EXERCISE: Locate the line that contains "Image resolution: width=1574, height=2324." in the entries below, then repeat it and every following line through the line that contains "Privacy Policy (1468, 2304)", exactly, and no others.

INFORMATION GIVEN:

......

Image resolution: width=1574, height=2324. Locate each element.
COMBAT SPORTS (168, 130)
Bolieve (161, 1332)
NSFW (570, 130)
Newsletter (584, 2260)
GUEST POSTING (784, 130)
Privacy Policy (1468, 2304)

......

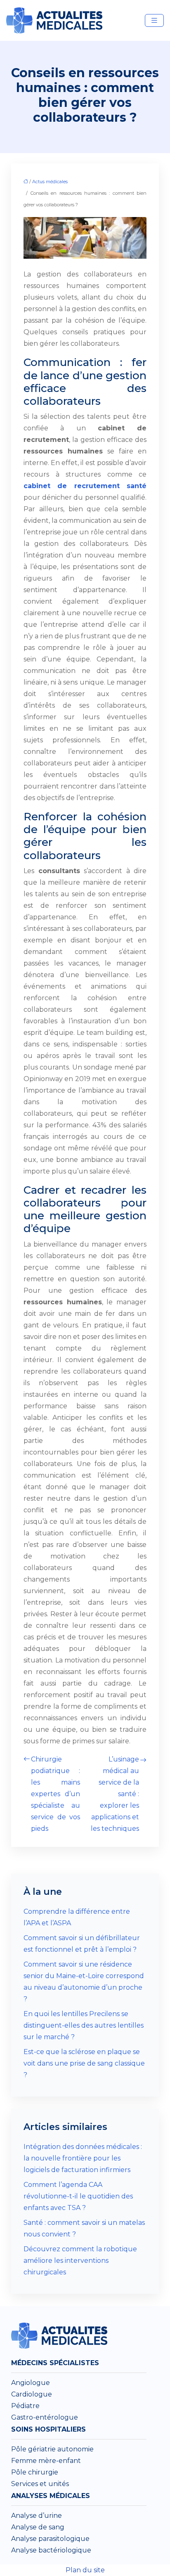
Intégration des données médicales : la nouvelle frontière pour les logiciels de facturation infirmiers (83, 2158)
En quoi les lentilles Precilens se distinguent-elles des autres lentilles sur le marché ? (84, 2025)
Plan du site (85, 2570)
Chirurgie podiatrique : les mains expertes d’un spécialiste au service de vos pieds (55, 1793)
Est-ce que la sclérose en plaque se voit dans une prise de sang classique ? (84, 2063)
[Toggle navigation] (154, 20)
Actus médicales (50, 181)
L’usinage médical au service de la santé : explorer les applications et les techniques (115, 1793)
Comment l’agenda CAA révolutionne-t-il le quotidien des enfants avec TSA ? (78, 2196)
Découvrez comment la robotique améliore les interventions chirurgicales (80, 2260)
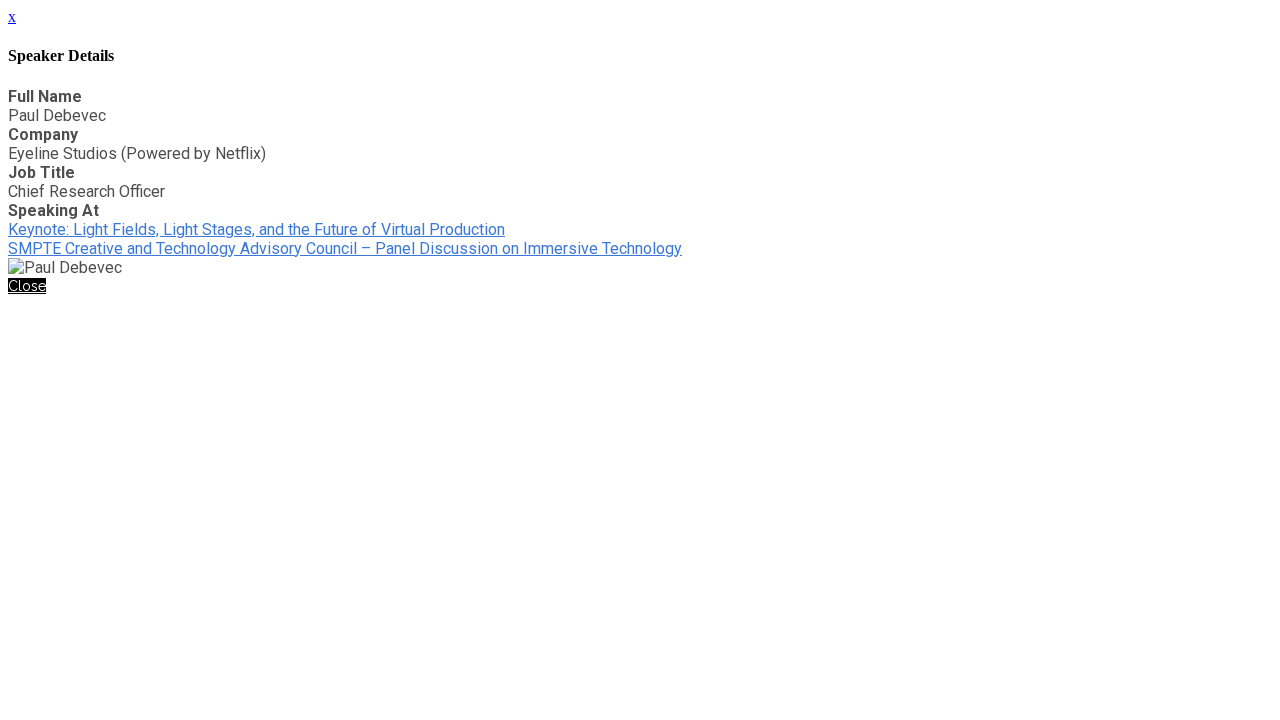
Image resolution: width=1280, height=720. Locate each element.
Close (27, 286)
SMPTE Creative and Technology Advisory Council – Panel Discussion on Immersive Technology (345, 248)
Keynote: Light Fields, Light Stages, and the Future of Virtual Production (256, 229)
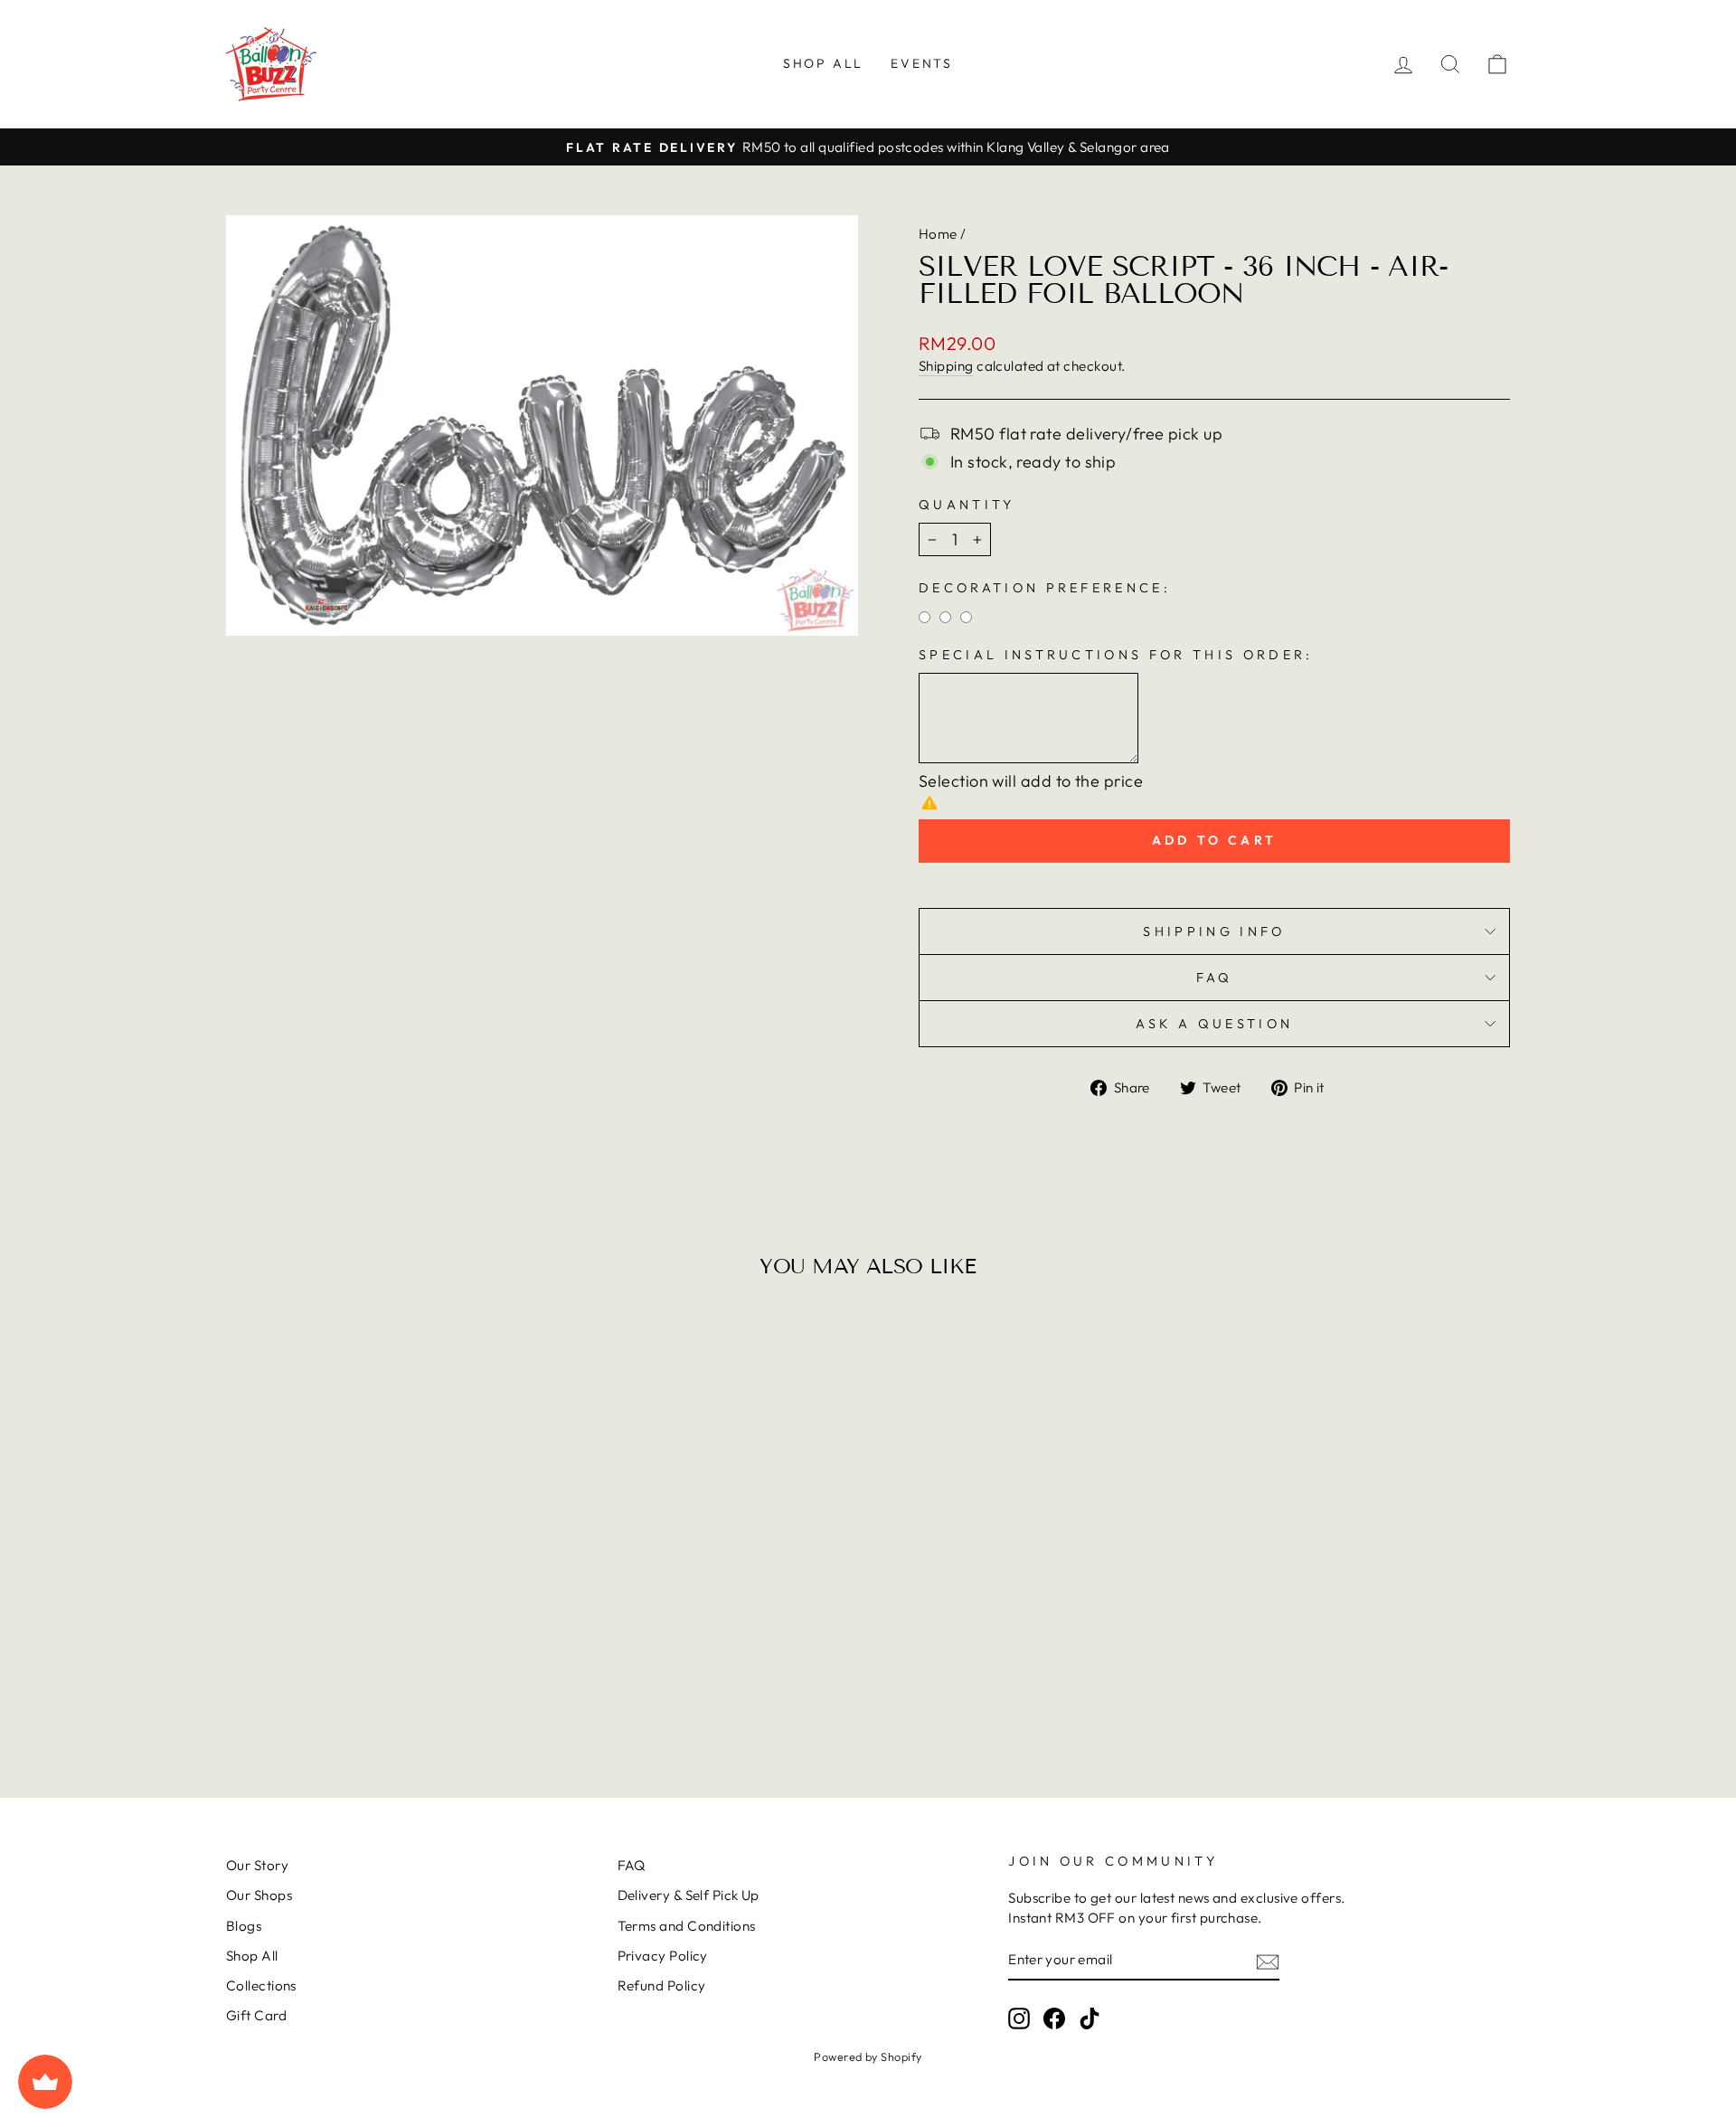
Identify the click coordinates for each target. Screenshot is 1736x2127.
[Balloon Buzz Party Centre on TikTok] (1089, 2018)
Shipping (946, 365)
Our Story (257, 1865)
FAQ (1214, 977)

......

SOLUTION BELOW:
Image resolution: width=1574, height=2324. Locate each element.
COMBAT SPORTS (168, 130)
Bolieve (161, 1332)
NSFW (570, 130)
Newsletter (584, 2260)
GUEST POSTING (784, 130)
Privacy Policy (1468, 2304)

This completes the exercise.